His real name is, or was, Lee Ainsley. We know this because in the opening panels of the first of the two issues featuring this "mysterious" secret agent, he is identified right after being gunned down and killed. Though the newsboy shouting the story of the murder clearly says "Ansley" (sic) and at Intelligence Headquarters someone talks of how "Lee Ansley" (sic) was murdered, at the end of the tale, Black Friday refers to himself as "Ainsley". He would know better so we go with that spelling instead of the first two misspellings.
Obviously despite the headlines, he was not really killed. There is some doubt whether he was shot at all because he later tells his boss that "with the help of a famous doctor and a faked death certificate", he did not die. Did that mean he was injured and saved by the doctor or that the doctor was used to fill out the fake certificate. The latter seems the more likely because when he shows up as Black Friday a day or two afterwards, he is quite fine and remarkably agile. That raises a question as to who did the shooting and was it down by the bad guys who just missed or by an unnamed confederate of Ainsley helping set up the deception. That is never asked thus never explained and obviously not important.

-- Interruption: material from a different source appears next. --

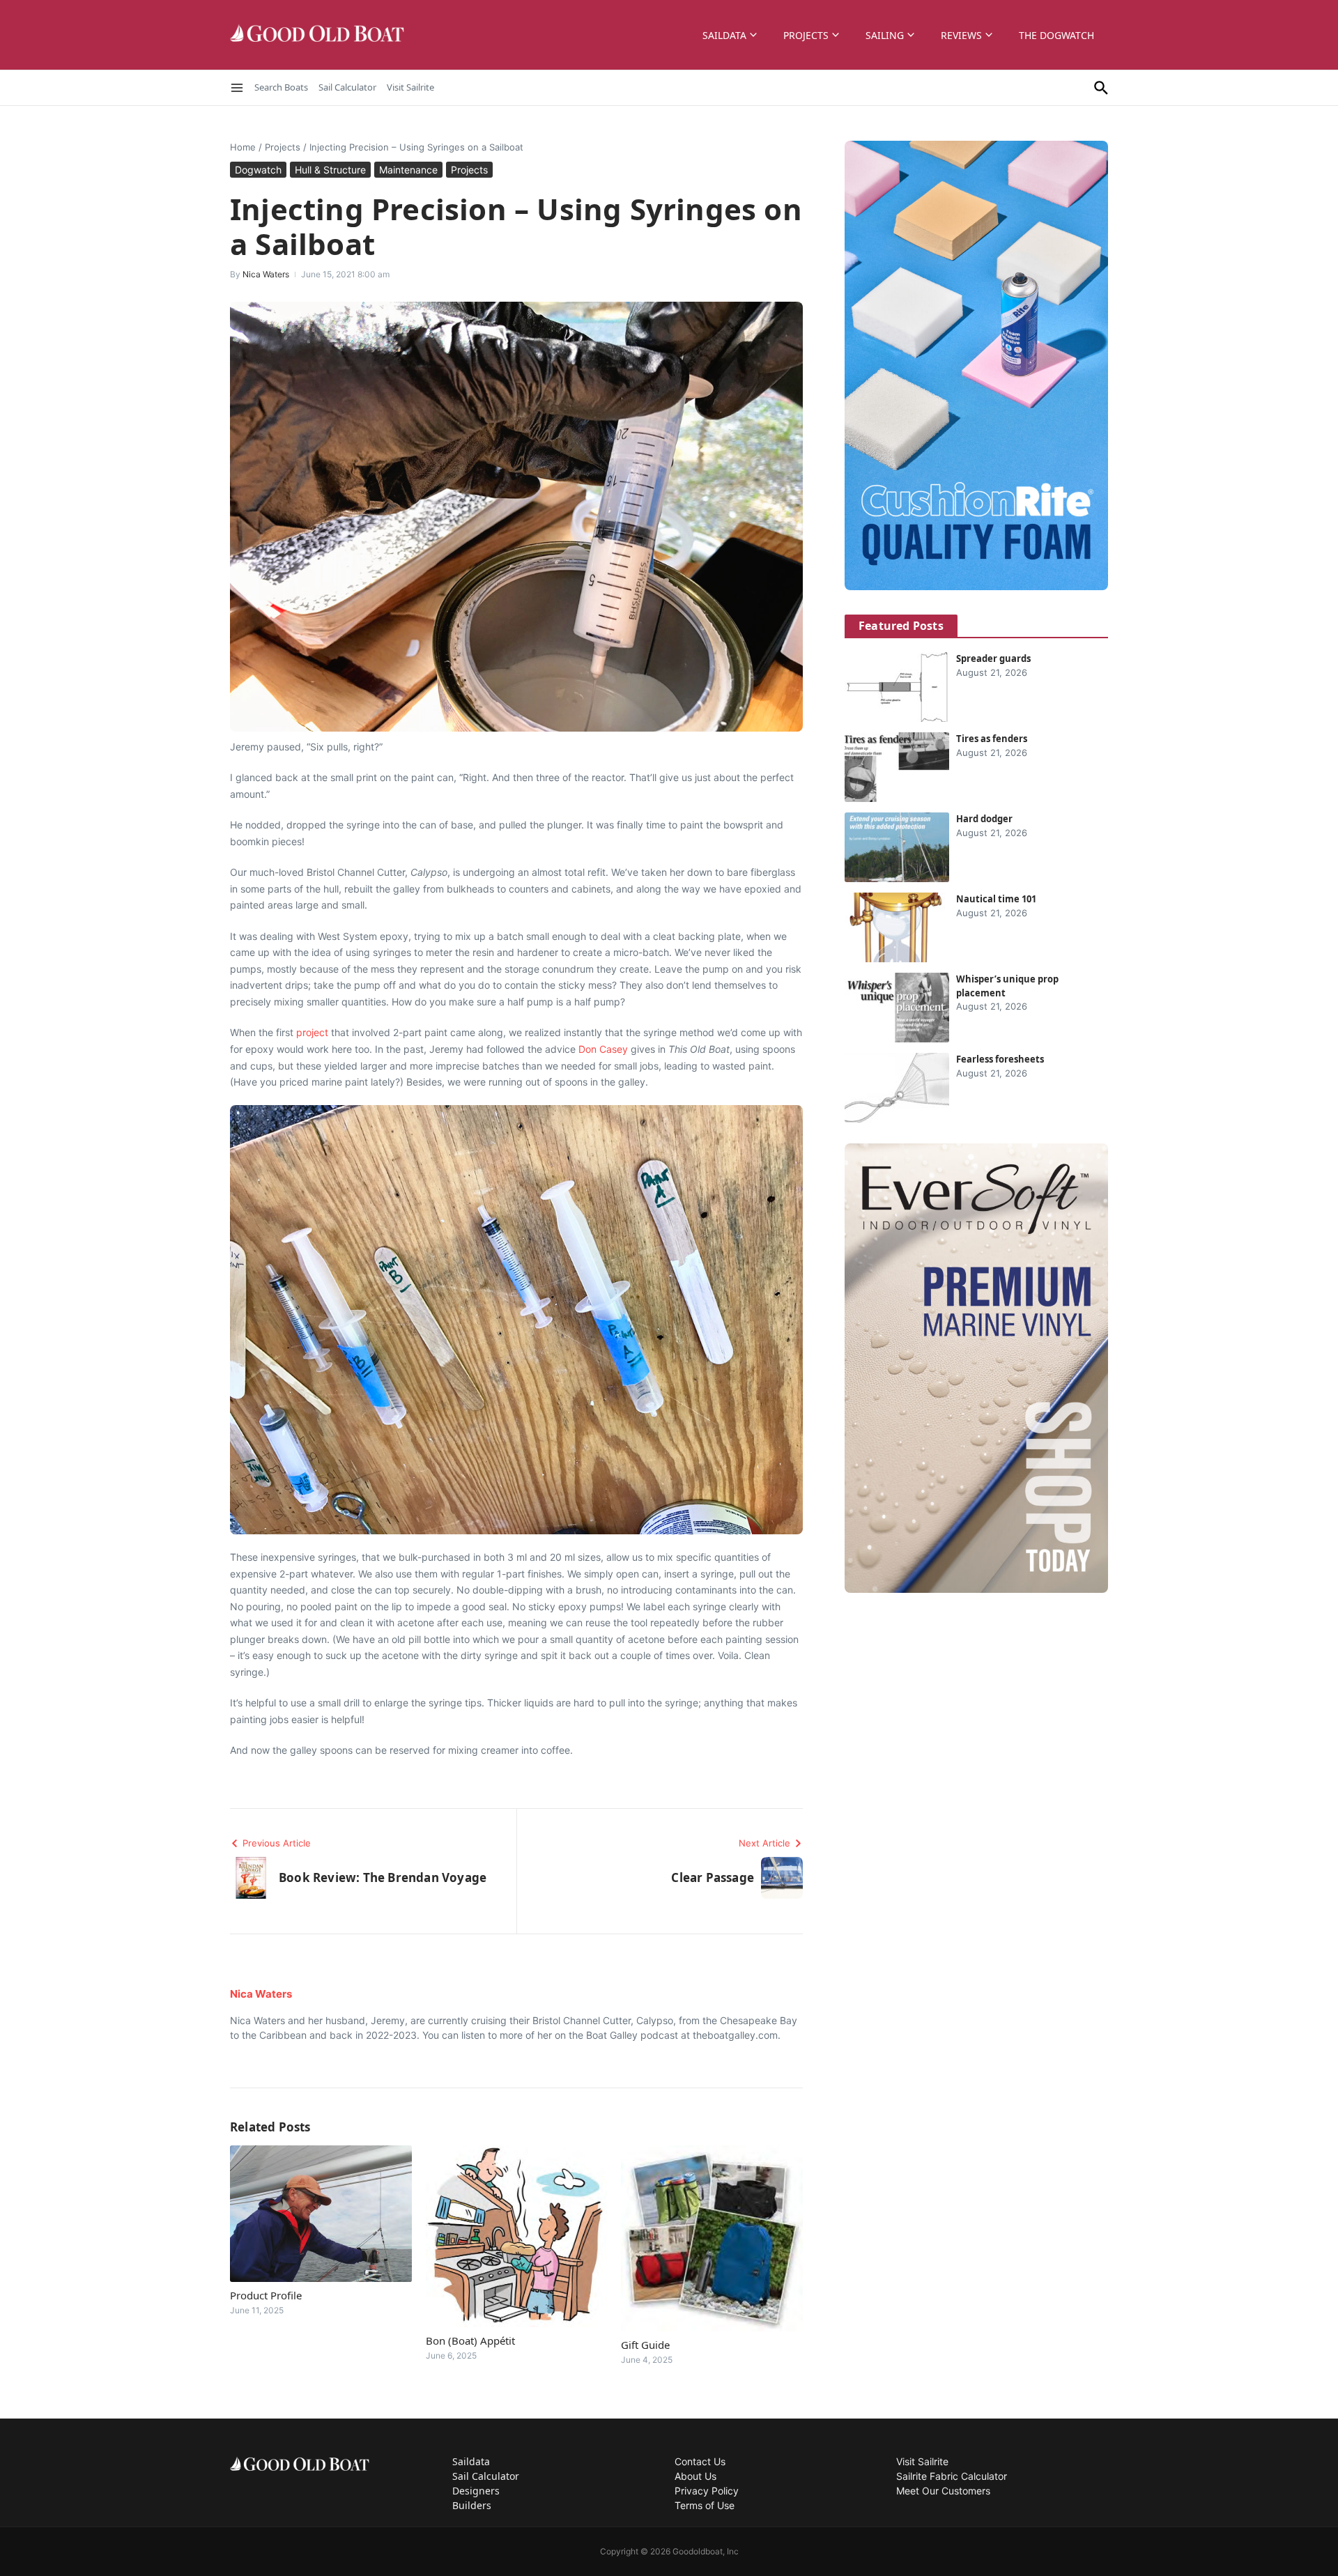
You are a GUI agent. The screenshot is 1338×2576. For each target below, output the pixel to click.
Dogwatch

Why Ainsley/Black Friday felt it was necessary to kill himself off and become the alter-ego is another thing that is never brought up. Black Friday just suddenly is a scourge of the Nazi underground at work in the Eastern American shores. When he meets with Colonel Runavan in the "Office of the Military Intelligence" he explains that Ainsley is gone and he would continue to fight the good fight as Black Friday.
One might think with a sobriquet like Black Friday the person using it would be wearing some sort of costume but not Ainsley, unless you count the very large cravat he sports at all times. He is without a doubt quite dapper in his dress and in his manner but his attitude towards the saboteurs and killers he goes after is anything but gentile. There is no hesitation to letting the Nazi scum taste "American lead".
Why "Black" and why "Friday" is not asked nor answered although a page from a desk calendar indicating Friday 13 is shown on the opening page.
Who Ainsley was before he became Black Friday is never revealed. Considering Black Friday was not around for more than two adventures, we know next to nothing about it.